-------- Material shown

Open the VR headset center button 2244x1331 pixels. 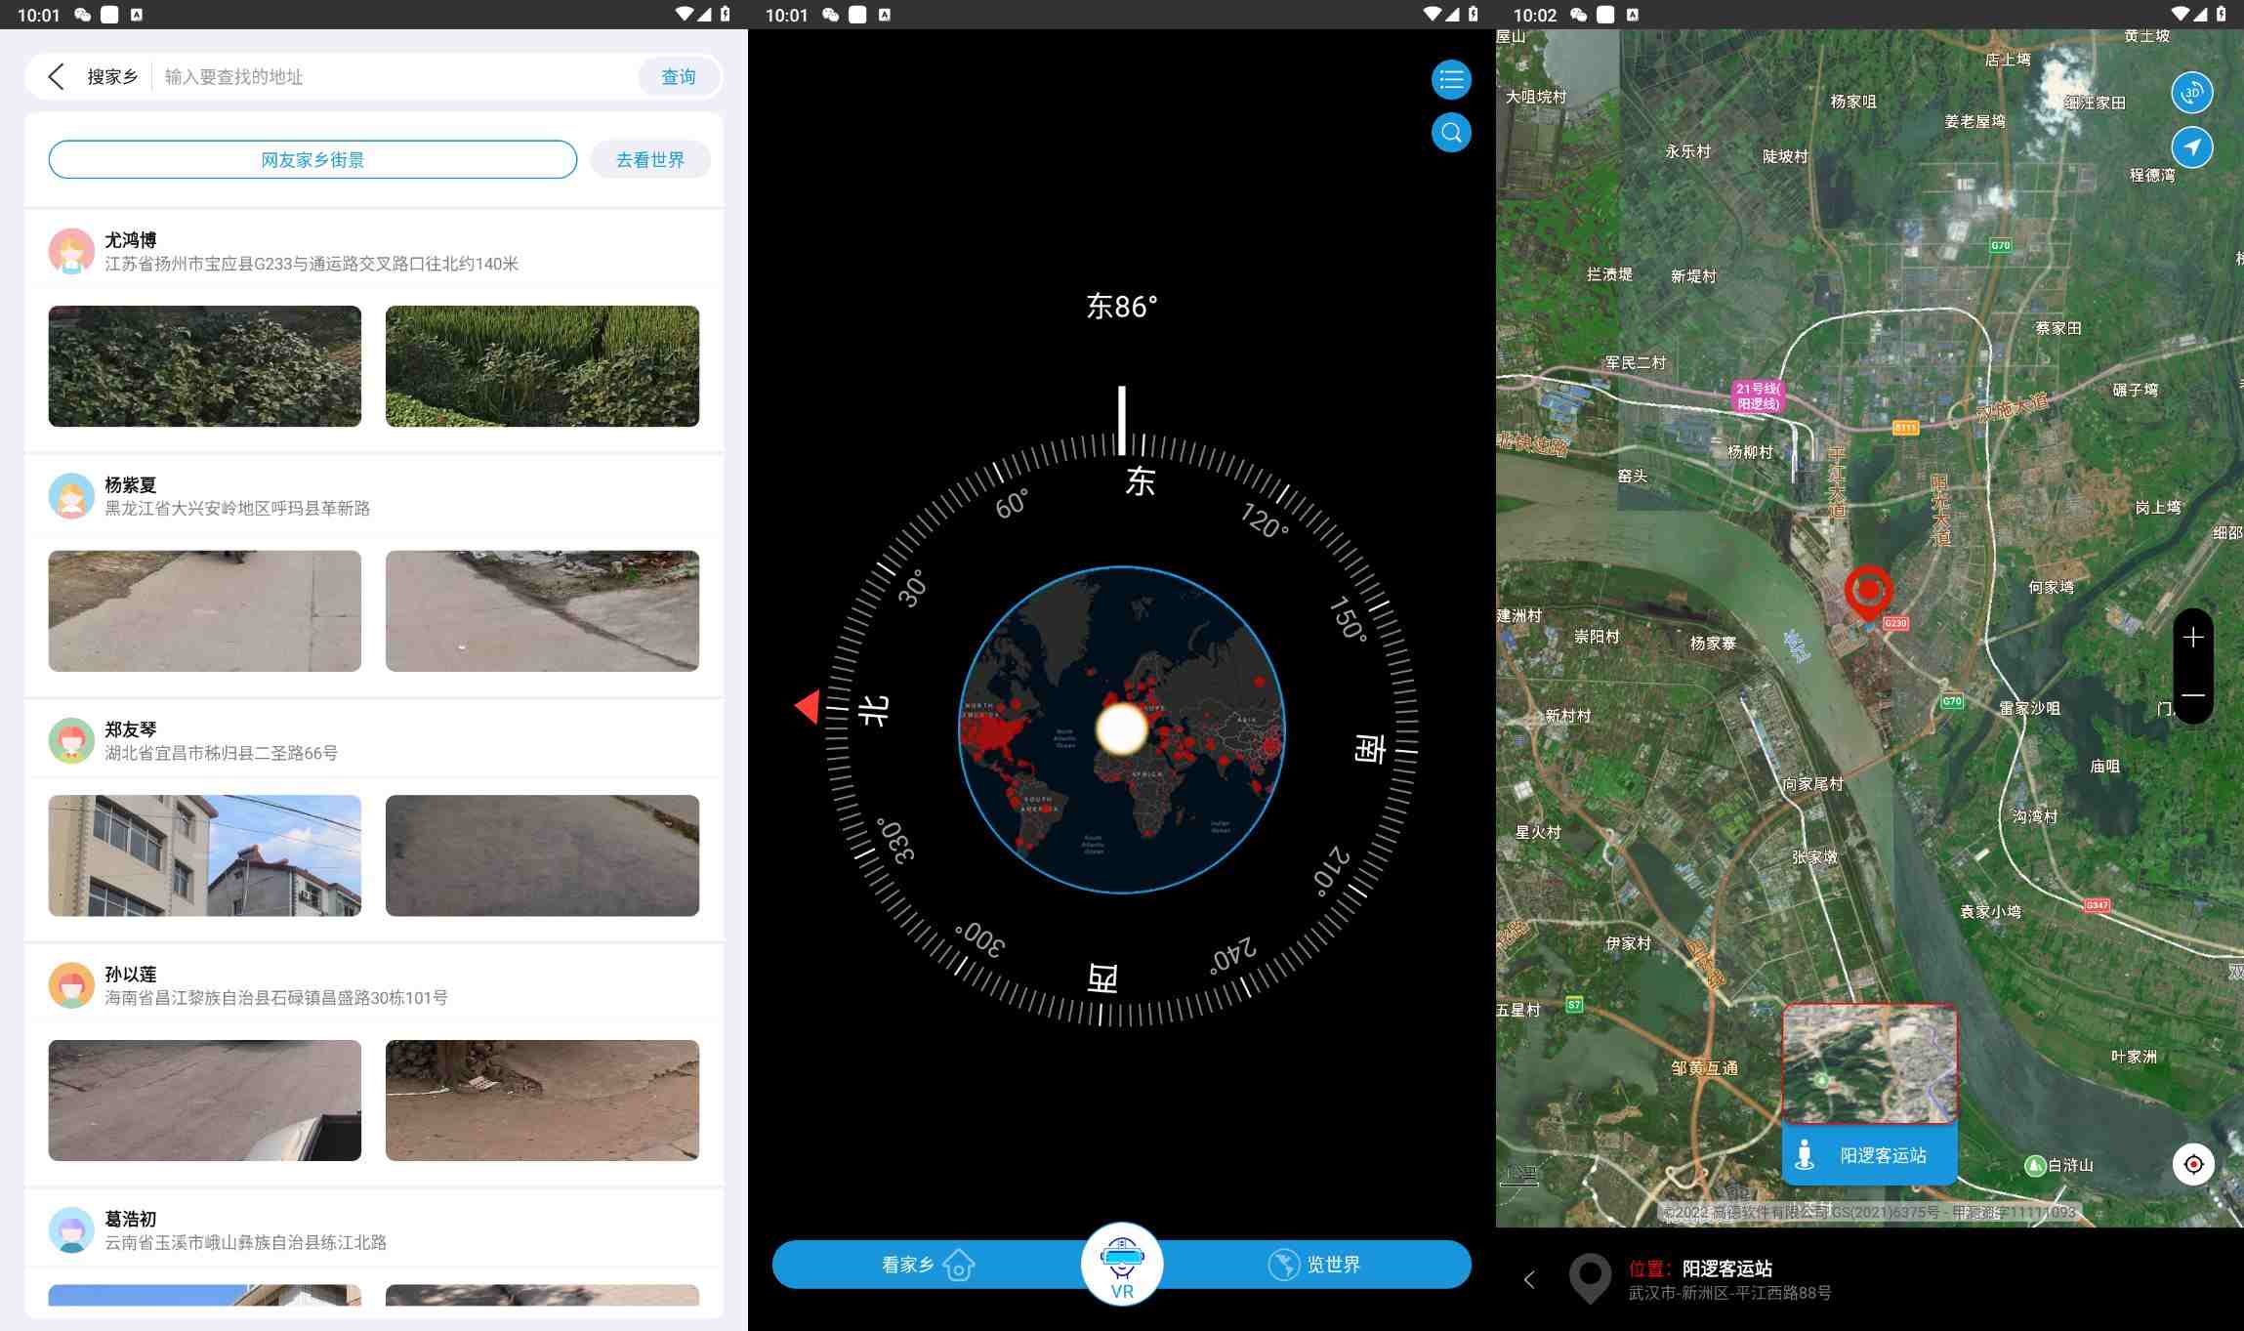(x=1121, y=1264)
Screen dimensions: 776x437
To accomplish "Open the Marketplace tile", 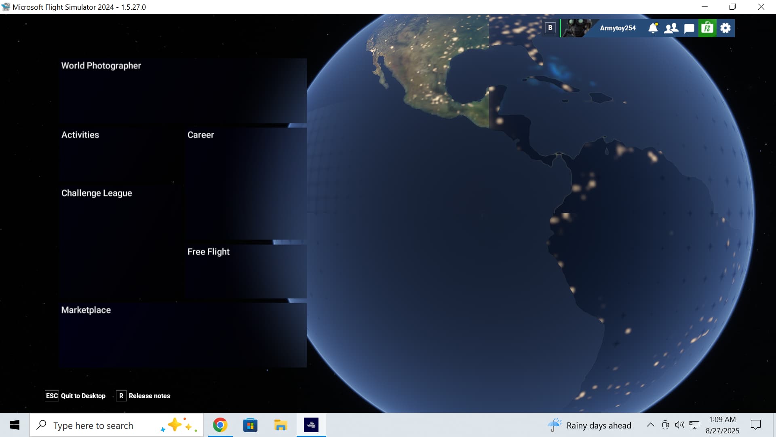I will coord(183,335).
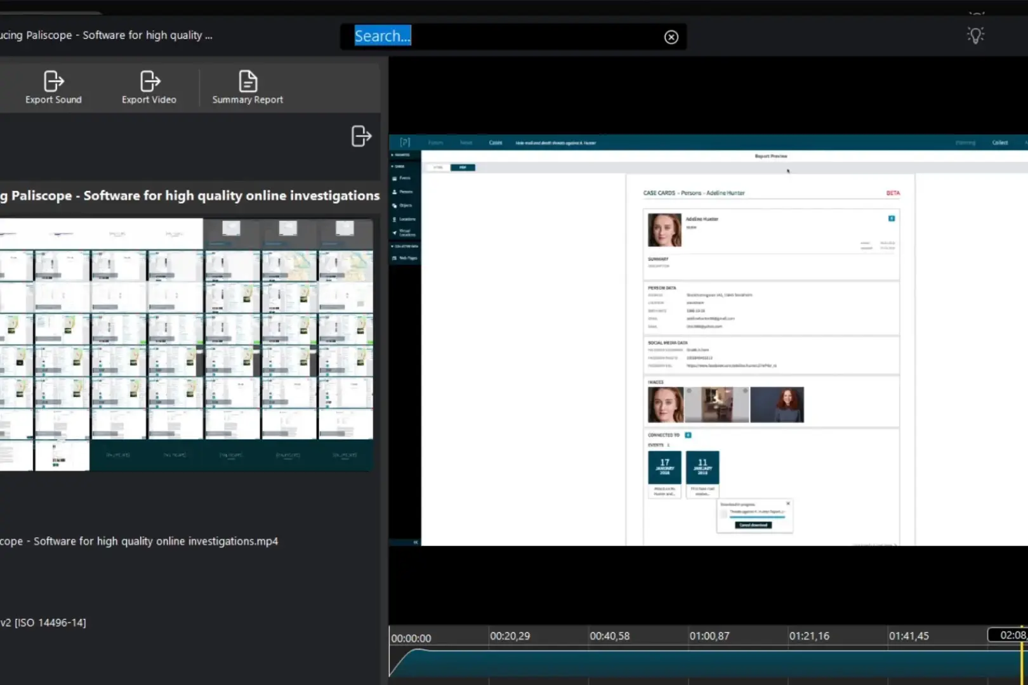Click the export arrow icon below the toolbar
This screenshot has height=685, width=1028.
pyautogui.click(x=361, y=136)
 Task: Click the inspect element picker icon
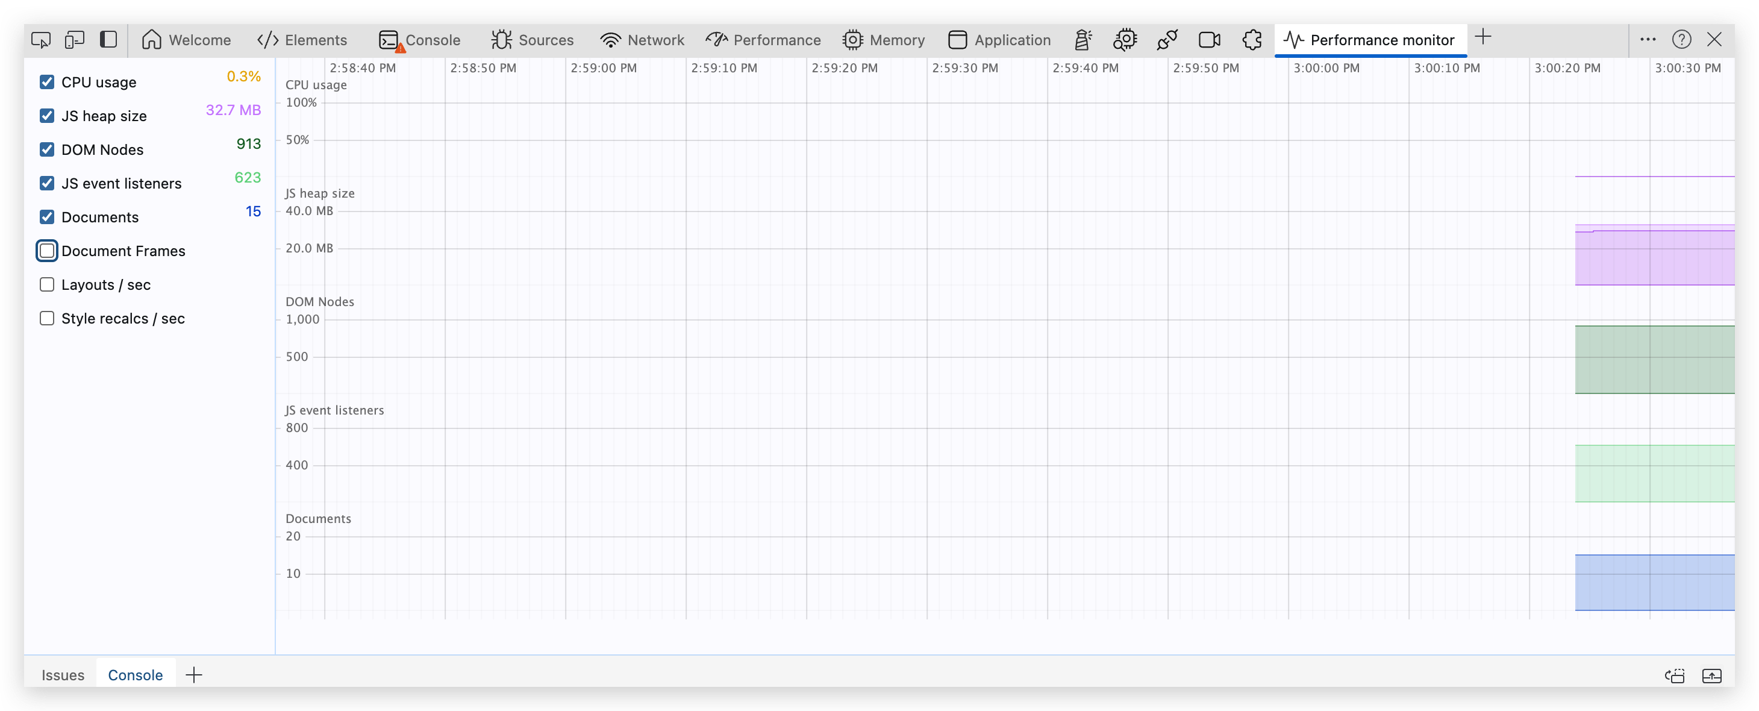pyautogui.click(x=41, y=40)
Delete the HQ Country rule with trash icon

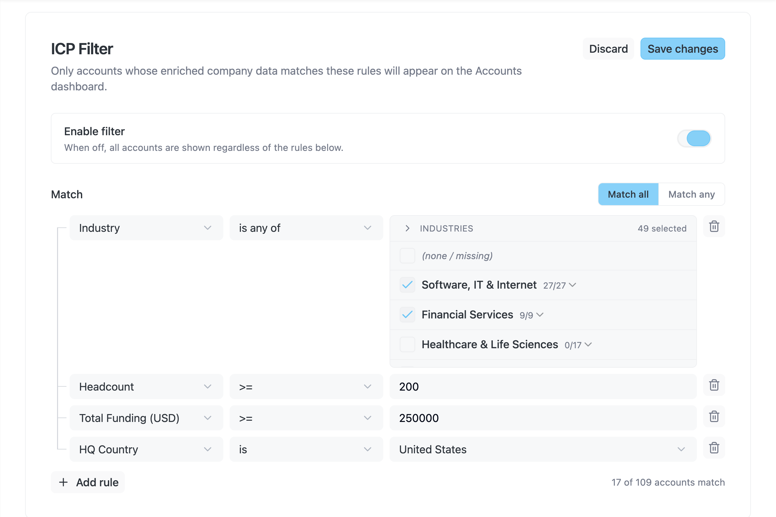[x=714, y=448]
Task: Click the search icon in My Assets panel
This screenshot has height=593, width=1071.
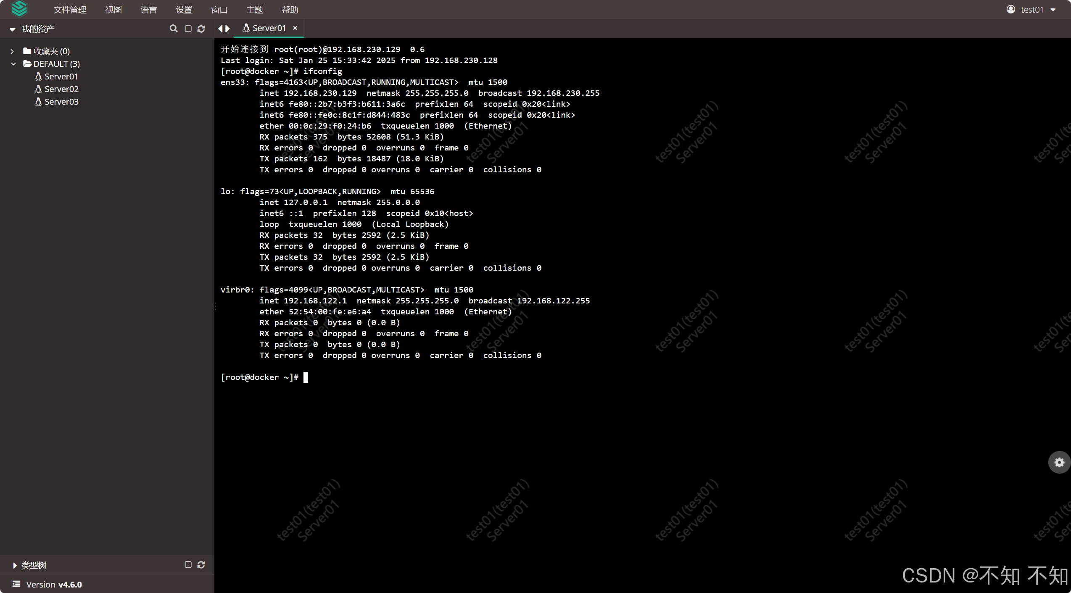Action: click(173, 29)
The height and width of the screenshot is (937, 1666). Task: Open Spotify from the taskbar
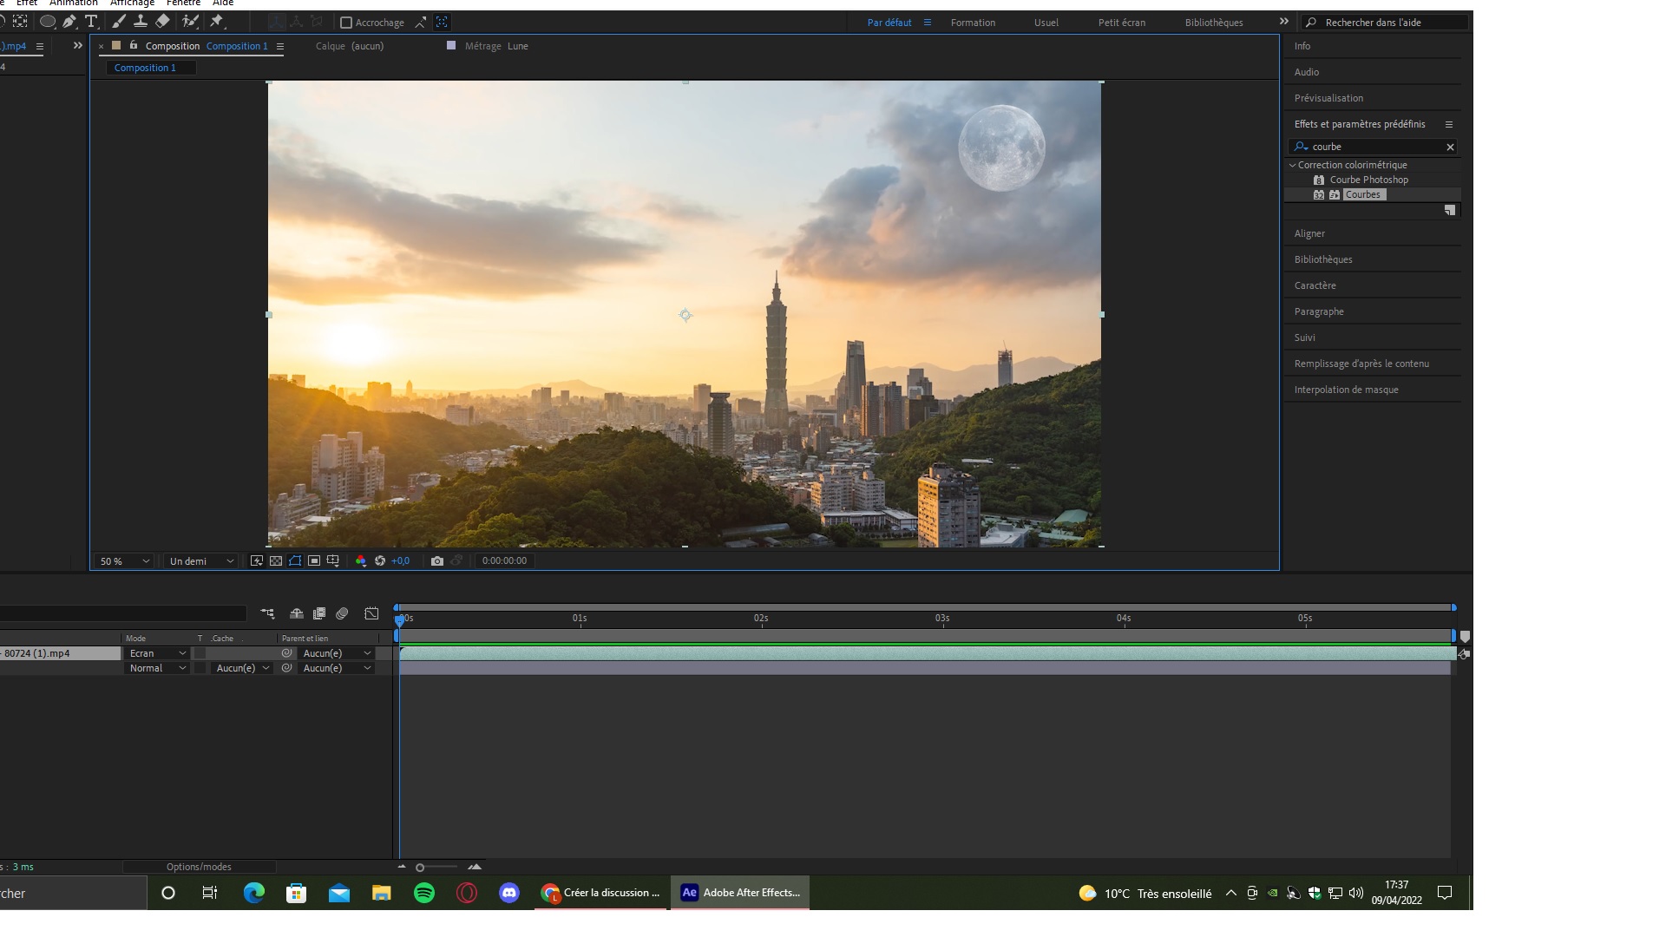tap(424, 893)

----------------

▶ **Work instruction**
Copy the lines from the line that contains "Task: Click the inspect element picker icon" through the end of the records, exactly and with nothing added; leave the pictures out.

▶ **Solution to this problem**
 Task: Click the inspect element picker icon
pyautogui.click(x=41, y=40)
Delete the HQ Country rule with trash icon

[x=714, y=448]
Task: Click the search icon in My Assets panel
This screenshot has height=593, width=1071.
Action: click(173, 29)
The height and width of the screenshot is (937, 1666). Task: Open Spotify from the taskbar
tap(424, 893)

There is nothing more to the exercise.